The institute, to be led by Jesse Climenko Professor of Law Charles Ogletree, celebrates a 1923 Harvard Law School graduate who influenced a generation of civil rights lawyers and who laid the groundwork for the U.S. Supreme Court’s landmark Brown v. Board of Education decision that ended legal segregation in America’s schools.

Obama, an Illinois Democrat who graduated from Harvard Law School in 1991, delivered the keynote address at Saturday’s Celebration of Black Alumni luncheon to crowd of several hundred gathered in a tent outside of Langdell Hall. Obama said coverage of hurricane Katrina’s aftermath “seared” those who watched it because it exposed the inequity of a society where evacuation orders didn’t account for those too poor to own a car or to rent an out-of-town hotel room.

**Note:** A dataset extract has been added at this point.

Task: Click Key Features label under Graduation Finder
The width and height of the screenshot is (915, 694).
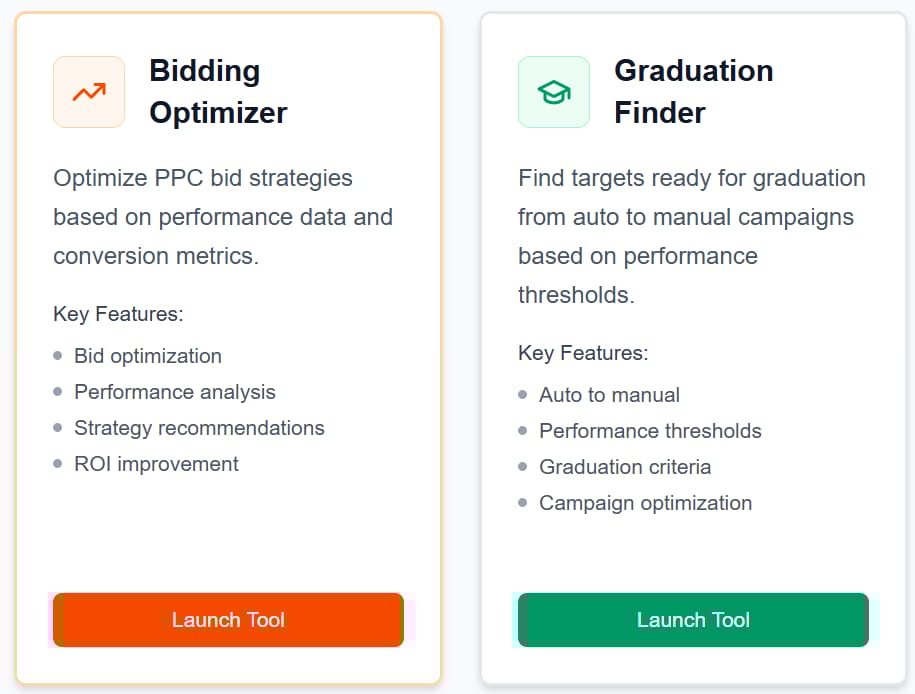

At the Celebration of Black Alumni luncheon, President Summers (center) talks with Walter J. Leonard (left) and Henry Louis Gates Jr.

He ascribed the evacuation failures and the “achingly slow” response in the storm’s aftermath not to an active prejudice on the part of the Bush administration, which has been the focus of much of the criticism, but to a “passive indifference” he said is common in America.

But there is enough blame to go around to both the government and everyone else, Obama said, including those gathered for Saturday’s event, who were also aware of the grinding poverty in New Orleans, but who didn’t take action.

“Our anger at the Bush administration lets us off the hook,” Obama said. “We need to ask whether we’re doing all that we can, not just some of what we can.”

Obama said Democrats and others working to help the poor should take the Bush administration at its word when it expresses a newfound determination to help the poor, adding that he’s willing to try anything that works.

Harvard President Lawrence H. Summers addressed both the Houston Institute’s opening on Thursday and the Celebration of Black Alumni on Friday.

On Thursday, Summers told a crowd gathered in Ames Hall’s Austin Courtroom that if Houston were present today, he might be pleased with the many signs of progress in achieving racial equality both in broader society and at Harvard Law School, where 13 percent of the incoming class is black.

But Houston would also likely remind them that their work is far from complete, as evidenced by the continuing need for affirmative action programs, by the disproportionately high representation of black men in America’s prisons, and by the fact that one in four African Americans doesn’t have a bank account.

Obama

“Prejudice remains, in countless ways, large and small,” Summers said. “He [Houston] would tell us to look at our television screens and to ponder the images of New Orleans.”

The opening day of the Charles Hamilton Houston Institute was dedicated to Houston, featuring talks and panel discussions on his life, the Brown v. Board of Education lawyers he influenced, the Brown case itself, and the future mission of the institute. It closed with an address by Princeton University Professor Cornel West.

The Celebration of Black Alumni was the second such gathering and featured discussions on a wide variety of topics, ranging from the influence of HLS alumni to human rights, to corporate law, to fulfilling the promise of the Brown decision. It featured speeches by Summers, Obama, and HLS Dean Elena Kagan, the Charles Hamilton Houston Professor of Law.

Sharon Jones, one of the event’s co-chairs, said she agreed to organize the second Celebration of Black Alumni because the first, held in 2000, meant so much to her.

As a black woman who graduated from HLS in 1982, Jones said she entered a legal profession that had few women, fewer blacks, and even fewer black women. As a consequence, she was often the first black woman to work at a particular place or to take on a particular task.

“I was isolated and I felt the experiences due to race and gender were unique to me, so I didn’t express them,” Jones said.

When she attended the first Celebration of Black Alumni, she said, she realized that she was not alone, that hundreds of others were facing the same challenges.

“Harvard teaches us that we are special because we come from here. CBA taught me that though special, I was not unique,” Jones said. “We are all part of the same village.”